Entre las especulaciones, puede que Yturralde necesite apaciguar el contexto lo suficiente como para poder ver la infinidad con nitidez. A veces, de su discurso, podría dar la sensación de que estamos ante un astrónomo: “¿qué sostiene a la Tierra?”, se pregunta. “La idea del vacío, de la nada, se ha estudiado desde tiempo inmemorial”. Sus círculos vendrían a señalar la inmensidad del vacío; de un vacío repleto de elementos que no percibimos.
“A mi edad provecta he conseguido el espacio adecuado. Ahora ya no puedo pensar que soy un abuelo, no puedo desfallecer”, vuelve a bromear mientras baja por la escalera. Normalmente llega al nuevo emplazamiento sobre las nueve. A la hora de comer se da un respiro y suele alimentarse de un ligero paseo por la huerta. Acude a la lectura, a los ordenadores. Con esta luz cree que todavía puede alargar más los días. Le inquieta cómo hacer para abrir las ventanas y que no entren insectos. Encaminados hacia un rogle espontáneo con tres taburetes y una hamaca -“siempre me gustó la que tenía Rothko”-, las voces se vuelven más pausadas. Yturralde le da vueltas a su necesidad de comenzar de nuevo. “Tengo que retomar el hilo. Llevo nueve meses sin poder pintar”. Estaba situándose.
Ante la inminencia de comenzar de nuevo, resulta igual de irresistible pensar si supondrá el inicio de una nueva serie. Si Yturralde se decantará por nuevas geometrías.
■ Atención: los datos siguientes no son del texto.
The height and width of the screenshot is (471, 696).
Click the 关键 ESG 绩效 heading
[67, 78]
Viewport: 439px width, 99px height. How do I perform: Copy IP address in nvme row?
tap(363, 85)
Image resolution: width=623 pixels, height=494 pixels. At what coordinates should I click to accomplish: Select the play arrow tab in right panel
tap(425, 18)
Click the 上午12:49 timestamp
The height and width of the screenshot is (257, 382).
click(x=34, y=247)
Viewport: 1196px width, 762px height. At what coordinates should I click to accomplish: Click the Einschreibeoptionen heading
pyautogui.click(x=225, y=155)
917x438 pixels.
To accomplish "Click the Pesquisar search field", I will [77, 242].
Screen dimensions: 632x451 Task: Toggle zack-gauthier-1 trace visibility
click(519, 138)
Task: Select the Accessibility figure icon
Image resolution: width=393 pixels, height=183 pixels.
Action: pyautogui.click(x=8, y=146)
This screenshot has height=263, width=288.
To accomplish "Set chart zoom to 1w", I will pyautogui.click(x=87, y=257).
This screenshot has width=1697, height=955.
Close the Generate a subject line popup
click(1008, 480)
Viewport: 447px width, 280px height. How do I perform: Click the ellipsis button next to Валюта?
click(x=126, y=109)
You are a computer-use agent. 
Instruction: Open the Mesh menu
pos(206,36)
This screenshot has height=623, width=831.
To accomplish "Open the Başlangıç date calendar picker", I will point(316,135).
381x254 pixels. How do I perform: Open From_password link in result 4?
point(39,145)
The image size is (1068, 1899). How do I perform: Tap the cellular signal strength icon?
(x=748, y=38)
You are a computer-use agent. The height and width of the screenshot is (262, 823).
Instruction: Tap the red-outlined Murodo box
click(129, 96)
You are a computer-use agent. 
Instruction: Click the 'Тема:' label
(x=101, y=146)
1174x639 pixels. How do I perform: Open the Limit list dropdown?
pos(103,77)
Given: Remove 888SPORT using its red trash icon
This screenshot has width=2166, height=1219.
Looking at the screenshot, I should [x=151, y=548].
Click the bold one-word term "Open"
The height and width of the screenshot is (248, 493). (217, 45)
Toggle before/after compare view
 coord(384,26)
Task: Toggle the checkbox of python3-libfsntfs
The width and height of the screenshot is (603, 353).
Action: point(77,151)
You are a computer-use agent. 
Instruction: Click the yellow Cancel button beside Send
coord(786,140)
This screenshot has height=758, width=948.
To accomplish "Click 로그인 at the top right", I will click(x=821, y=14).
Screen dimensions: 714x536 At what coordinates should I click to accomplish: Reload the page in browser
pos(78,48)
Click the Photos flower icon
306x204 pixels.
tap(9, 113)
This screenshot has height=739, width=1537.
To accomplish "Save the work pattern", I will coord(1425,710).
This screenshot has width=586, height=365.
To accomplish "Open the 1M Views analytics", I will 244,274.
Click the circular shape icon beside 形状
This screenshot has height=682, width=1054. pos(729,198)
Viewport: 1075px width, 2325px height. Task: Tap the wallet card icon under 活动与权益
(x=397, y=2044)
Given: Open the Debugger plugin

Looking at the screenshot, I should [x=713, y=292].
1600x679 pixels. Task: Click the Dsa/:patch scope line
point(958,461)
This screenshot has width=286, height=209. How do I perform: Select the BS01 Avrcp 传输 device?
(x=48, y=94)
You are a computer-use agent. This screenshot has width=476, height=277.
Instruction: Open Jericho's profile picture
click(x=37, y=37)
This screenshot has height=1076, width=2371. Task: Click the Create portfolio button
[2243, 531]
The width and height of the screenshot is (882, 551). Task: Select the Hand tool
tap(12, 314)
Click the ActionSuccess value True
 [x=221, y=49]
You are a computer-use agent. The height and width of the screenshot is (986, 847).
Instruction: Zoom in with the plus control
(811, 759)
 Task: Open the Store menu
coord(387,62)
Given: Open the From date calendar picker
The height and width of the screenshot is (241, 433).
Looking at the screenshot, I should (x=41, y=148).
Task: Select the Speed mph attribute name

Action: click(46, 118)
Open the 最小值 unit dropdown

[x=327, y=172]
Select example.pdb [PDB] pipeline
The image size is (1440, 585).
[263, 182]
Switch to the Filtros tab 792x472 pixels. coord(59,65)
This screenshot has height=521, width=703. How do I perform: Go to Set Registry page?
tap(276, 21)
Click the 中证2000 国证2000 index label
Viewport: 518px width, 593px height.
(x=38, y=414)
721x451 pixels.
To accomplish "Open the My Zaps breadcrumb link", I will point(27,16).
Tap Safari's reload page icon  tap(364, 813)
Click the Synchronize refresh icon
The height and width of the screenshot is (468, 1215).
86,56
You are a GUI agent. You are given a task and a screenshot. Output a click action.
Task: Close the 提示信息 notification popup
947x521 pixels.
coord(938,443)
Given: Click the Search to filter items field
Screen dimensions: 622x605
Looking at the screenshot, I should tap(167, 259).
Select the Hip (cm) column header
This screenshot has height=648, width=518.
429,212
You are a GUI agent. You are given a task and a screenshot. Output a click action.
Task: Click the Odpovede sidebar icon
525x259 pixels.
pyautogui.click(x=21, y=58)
Si ha acabado una etapa para dar paso a otra. Pero esas conjeturas son fulminadas de golpe. “Nunca sé cuándo concluye una serie y comienza otra. En realidad nunca acaban. Solo sé cuando tengo ganas de ir a otra cosa. A veces las formas se vuelven muy pesadas, se apelmazan, y ya no puedes ir a más. Por ejemplo, con la serie ensō, tengo ganas de que se abran. En la cultura oriental repiten los círculos constantemente y los dejan algo abiertos, de una manera algo mística”.
Ahora ya sí, Yturralde va a comenzar. No lo hace por mostrar su voz o elevar su tono. “Siempre he entendido que el arte no es una forma de expresión, sino una forma de conocimiento”. Es la hora de seguir conociendo. “Ya no falta nada para ponerme a pintar”.